Per rilanciare l’economia dei paesi la sola soluzione è impedire la nascita di altri centri commerciali, ritornare ad un’economia basata sul territorio locale e sulle sue peculiarità come agricoltura e artigianato.
Regolamentare nuovamente orari di chiusura ed apertura delle attività commerciali con la reintroduzione del giorno infrasettimanale di chiusura e domenica festiva in base ai settori merceologi per ridare dignità e riposo alla vita dei soggetti che operano nel commercio, ai lavoratori e alle piccole imprese dove proprietari e dipendenti spesso coincidono e sono tutti sfruttati dal capitale.
Bisognerebbe gettare le basi per la creazione di un piano strategico che tenda ad assorbire buona parte dei lavoratori sfruttati dalle grandi multinazionali e, attraverso agevolazioni, dare loro la possibilità di poter scegliere di prendere possesso dei vari negozi sfitti all’interno dei centri storici e delle città. Fare in modo che quei luoghi figli del capitalismo più sfrenato siano sempre più isolati, far perdere loro fascino in favore delle città riportando all’interno di esse i consumi (e non il consumismo!).
Regolamentare le nuove attività commerciali che vorranno operare sul territorio inserendo dei vincoli affinché la stessa categoria merceologica non si ripeta numerose volte rispettando vincoli di metraggio inteso come distanza l’uno dall’altro e mettendo un tetto massimo per categoria in base al numero di abitanti di un comune.
Solo così si può iniziare a difendere una categoria di lavoratori che è ormai da troppo tempo abbandonata da tutte le parti perché troppo borghese per la sinistra e troppo proletaria per la destra.

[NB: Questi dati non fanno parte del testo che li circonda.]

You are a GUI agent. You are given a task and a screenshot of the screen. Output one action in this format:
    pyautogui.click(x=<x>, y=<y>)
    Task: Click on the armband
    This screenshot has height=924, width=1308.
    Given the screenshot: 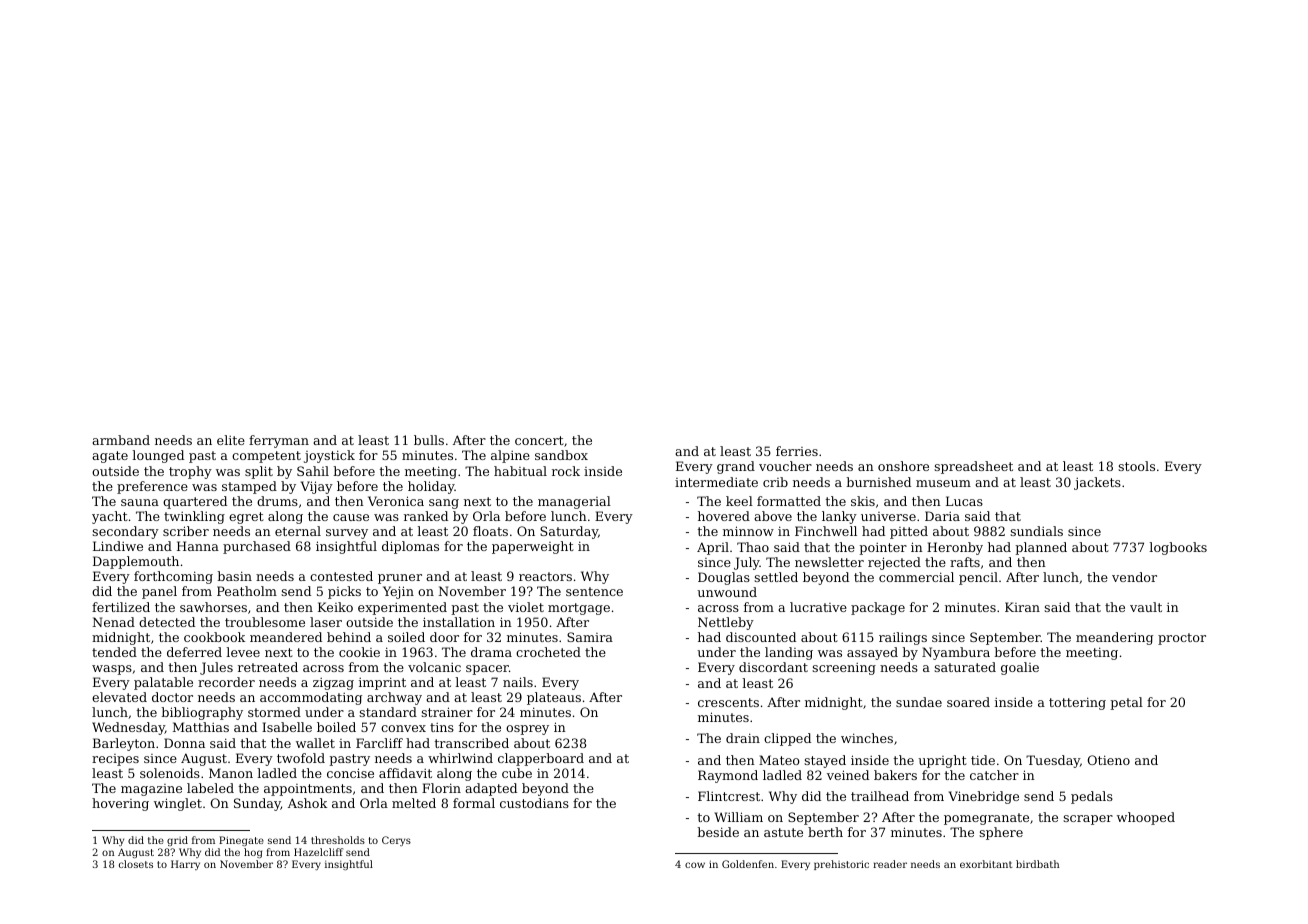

Una categoria di lavoratori che è stata costretta dai governi e dal capitalismo ad auto-sfruttarsi, lavorare sempre più giorni fino a completare la settimana intera di lavoro per provare a reggere la concorrenza con i grandi mostri del capitalismo per provare a riuscire a guadagnare qualcosa oltre le tasse da pagare, essendo certi di non aver alcun paracadute sociale.
E solo così si può provare a ricostruire un tessuto sociale che è ormai morto: non si è più abituati a camminare e percorrere i paesi, non si è più abituati a chiacchierare, si è sempre più soli emarginati ed incattiviti nei confronti di tutti con una certa propensione a vomitare odio verso il più debole, forse perché ci siamo tutti abituati ad essere soli, magari circondati da mille luci, musica e realtà mistificate che ti illudono di vivere un film, ma in realtà si è soli in mezzo al nulla; soli come tanti lavoratori del commercio ed artigiani si sentono in questa fase storica, nel silenzio assordante di tutti; soli così come ci vuole la belva, per attaccarci meglio.